### Exercise aim
Every line of the entries with the word "agent" in it should be shown.

Saved data entries:
'''

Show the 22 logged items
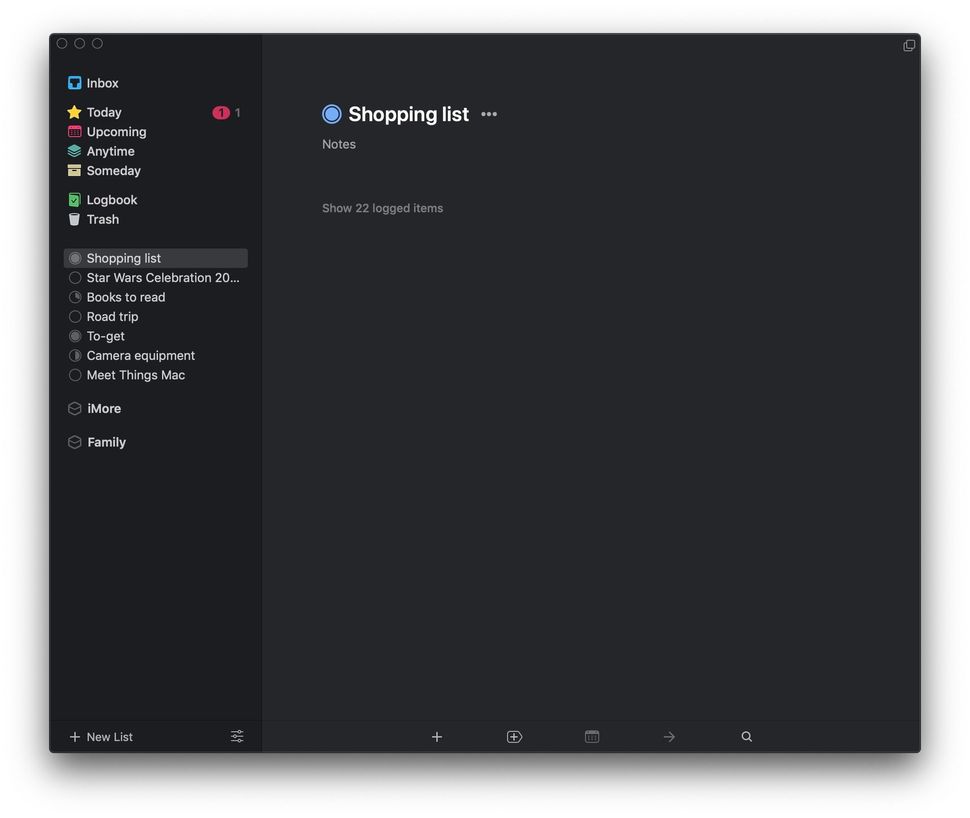382,208
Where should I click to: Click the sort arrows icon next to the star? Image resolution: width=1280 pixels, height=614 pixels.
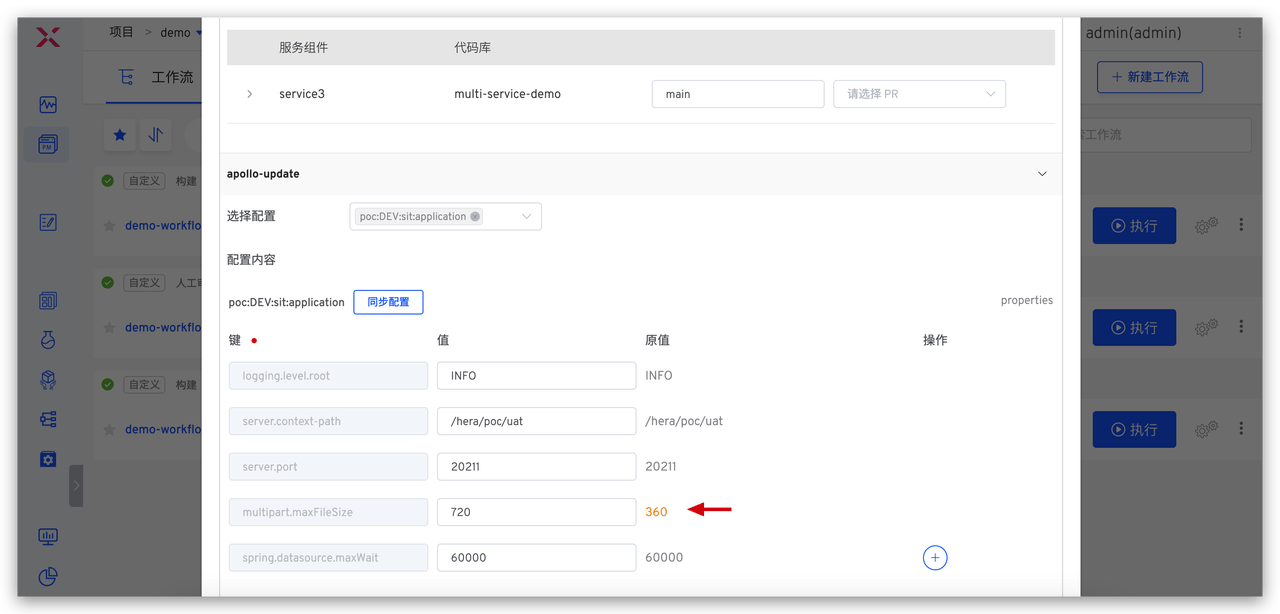(156, 135)
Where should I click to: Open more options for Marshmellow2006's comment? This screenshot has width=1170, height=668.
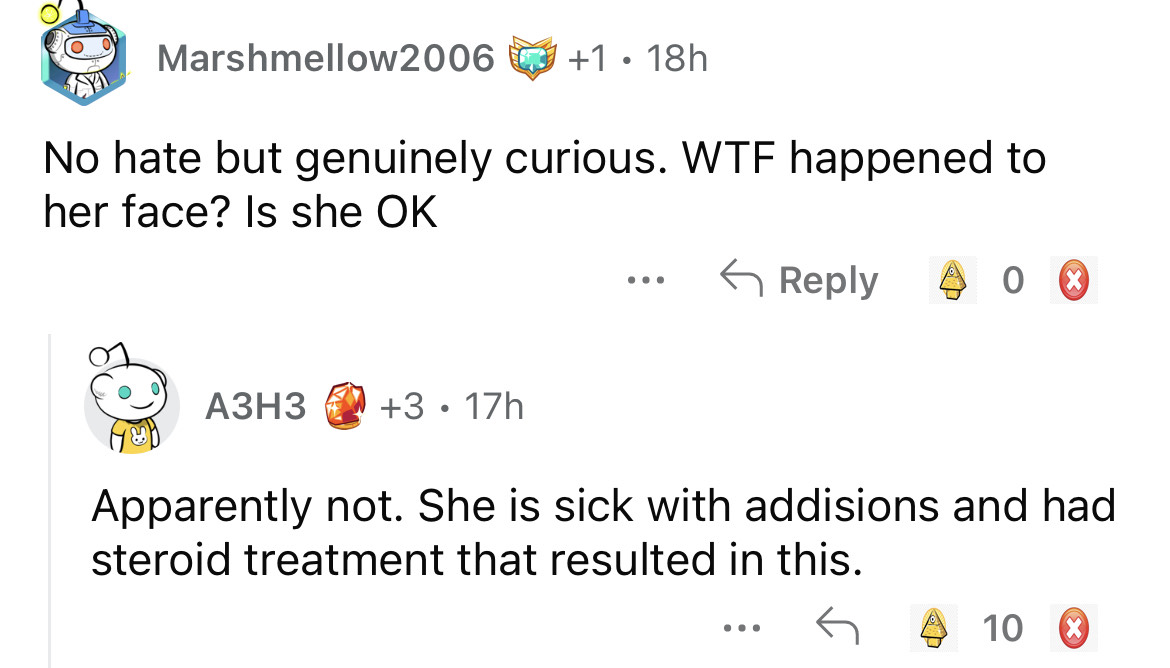click(x=641, y=280)
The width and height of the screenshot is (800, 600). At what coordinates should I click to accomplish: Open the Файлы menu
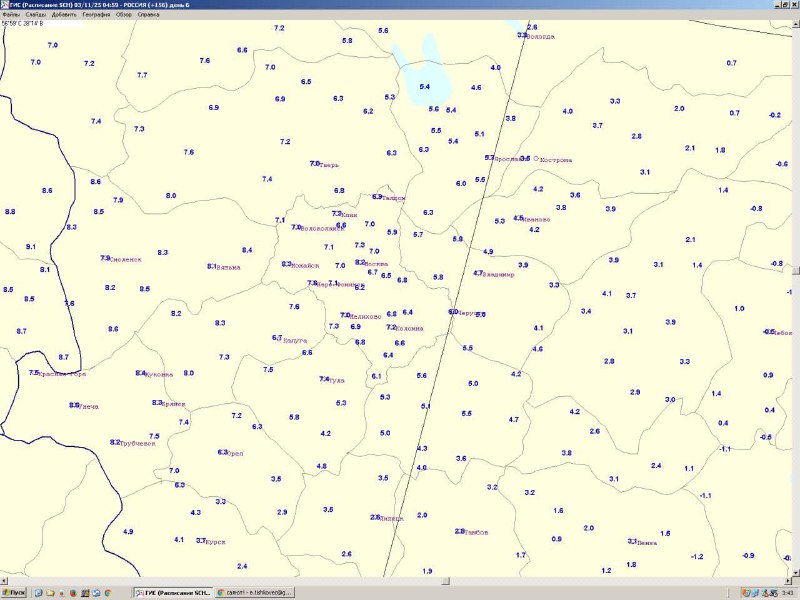(10, 15)
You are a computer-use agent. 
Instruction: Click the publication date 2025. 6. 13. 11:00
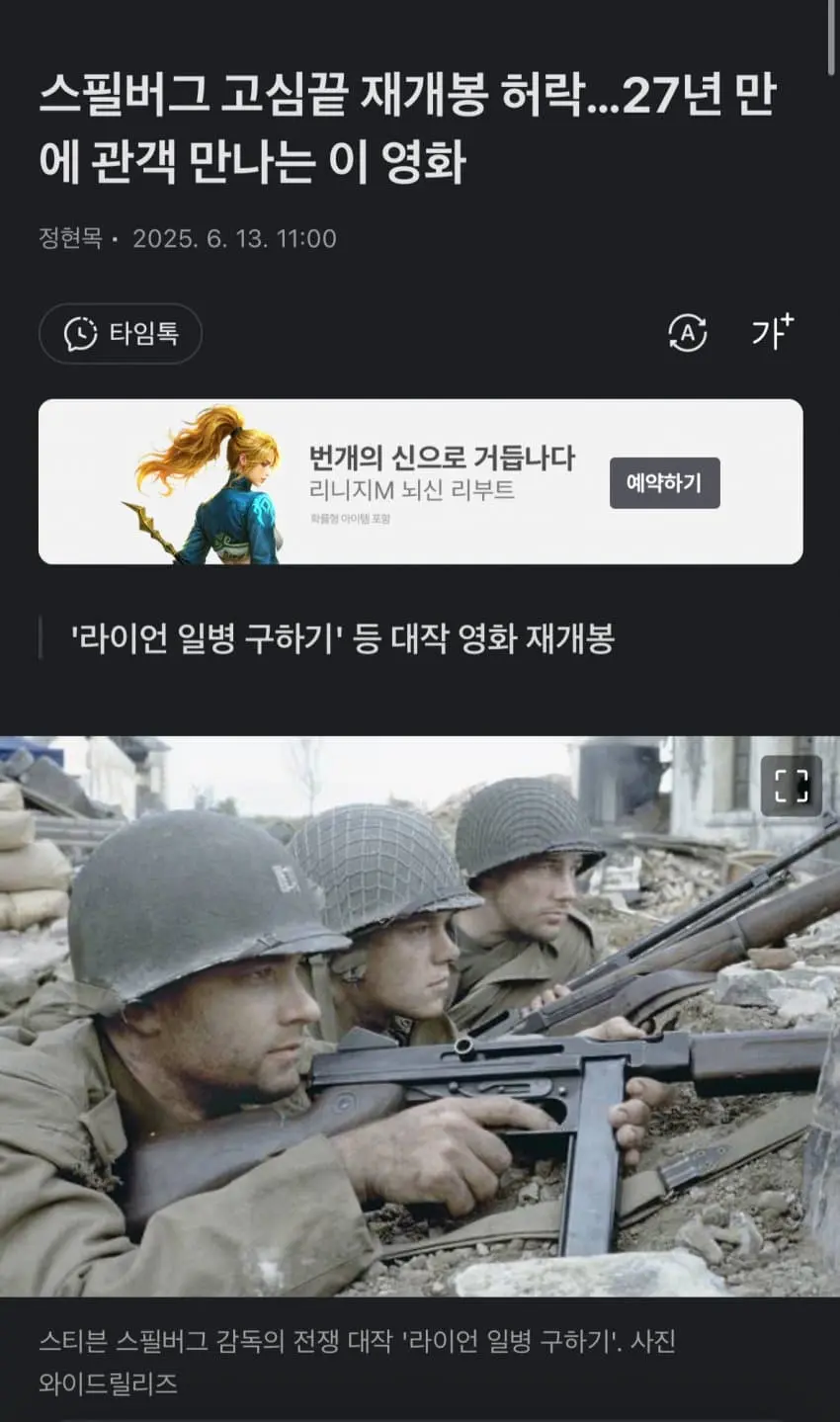235,238
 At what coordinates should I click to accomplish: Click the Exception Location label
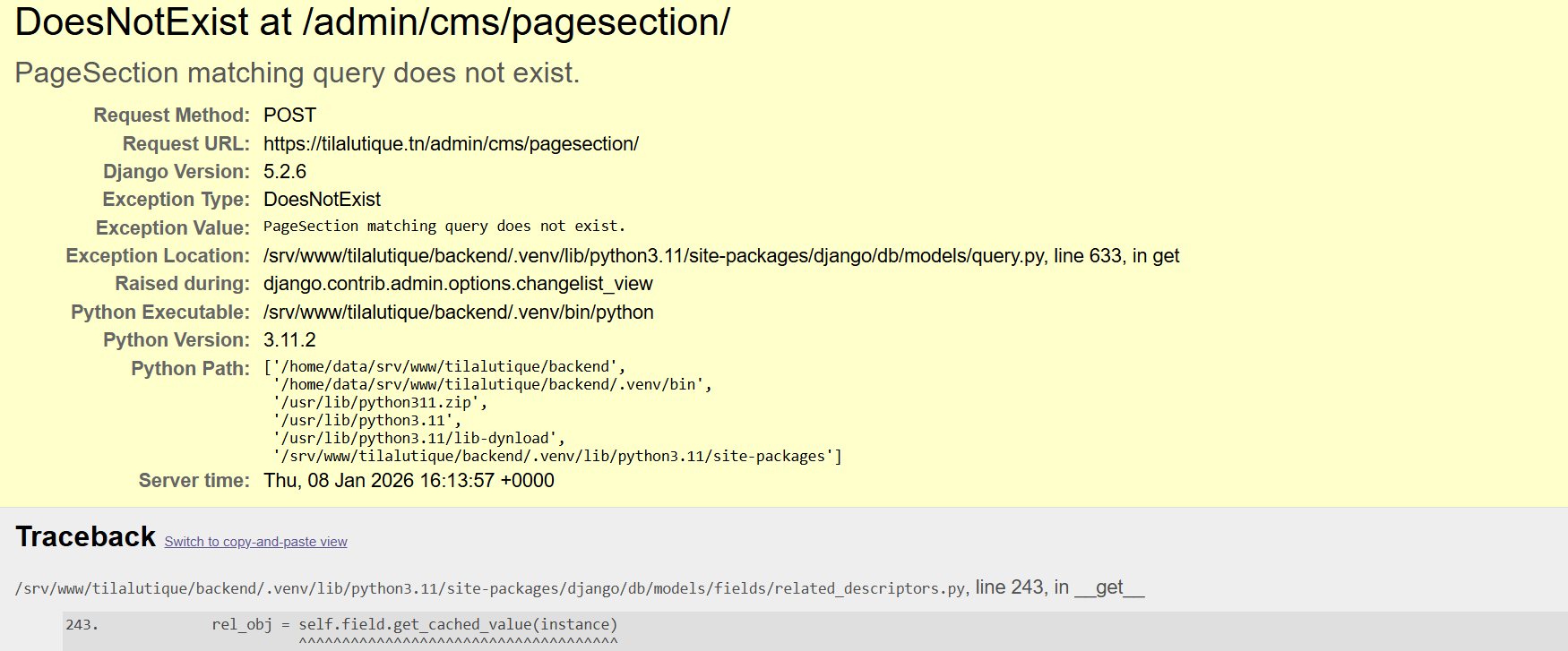pyautogui.click(x=158, y=256)
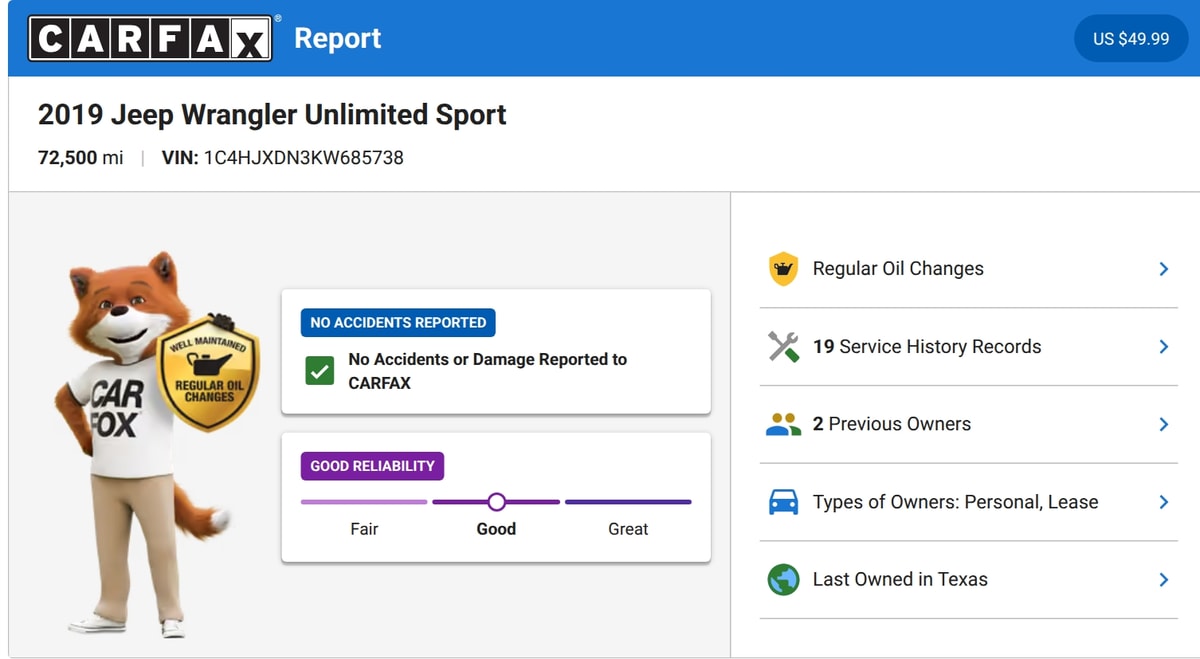Image resolution: width=1200 pixels, height=659 pixels.
Task: Click the Good Reliability purple label
Action: [372, 466]
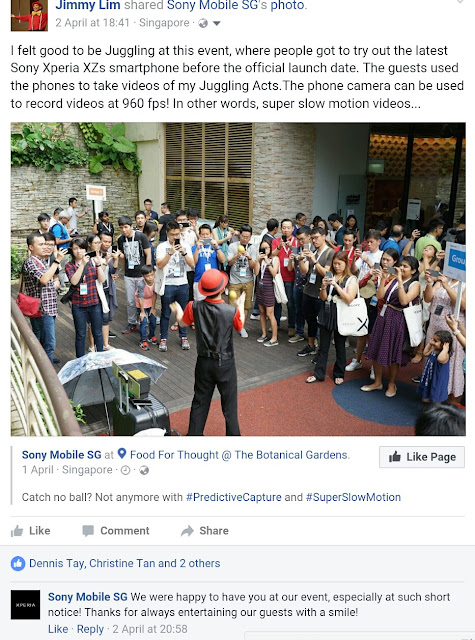Click the location pin icon
The image size is (475, 640).
[x=122, y=453]

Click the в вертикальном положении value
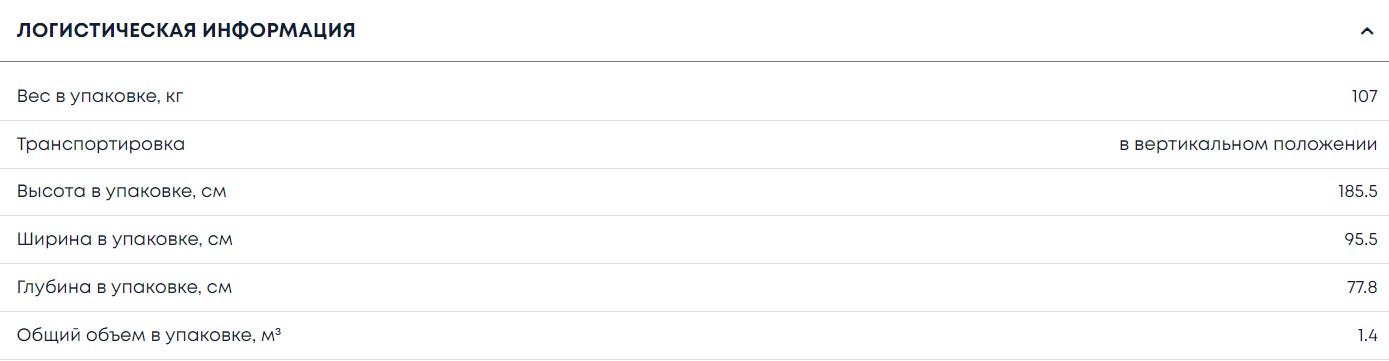click(1248, 144)
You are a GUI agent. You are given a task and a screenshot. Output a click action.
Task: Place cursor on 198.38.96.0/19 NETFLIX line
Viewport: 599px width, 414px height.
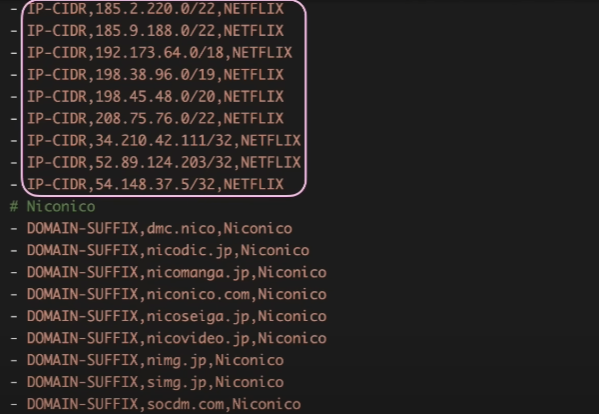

'''

### Response
You are a computer-use agent. 
You are a GUI agent. You are given a task and a screenshot. Output a click action.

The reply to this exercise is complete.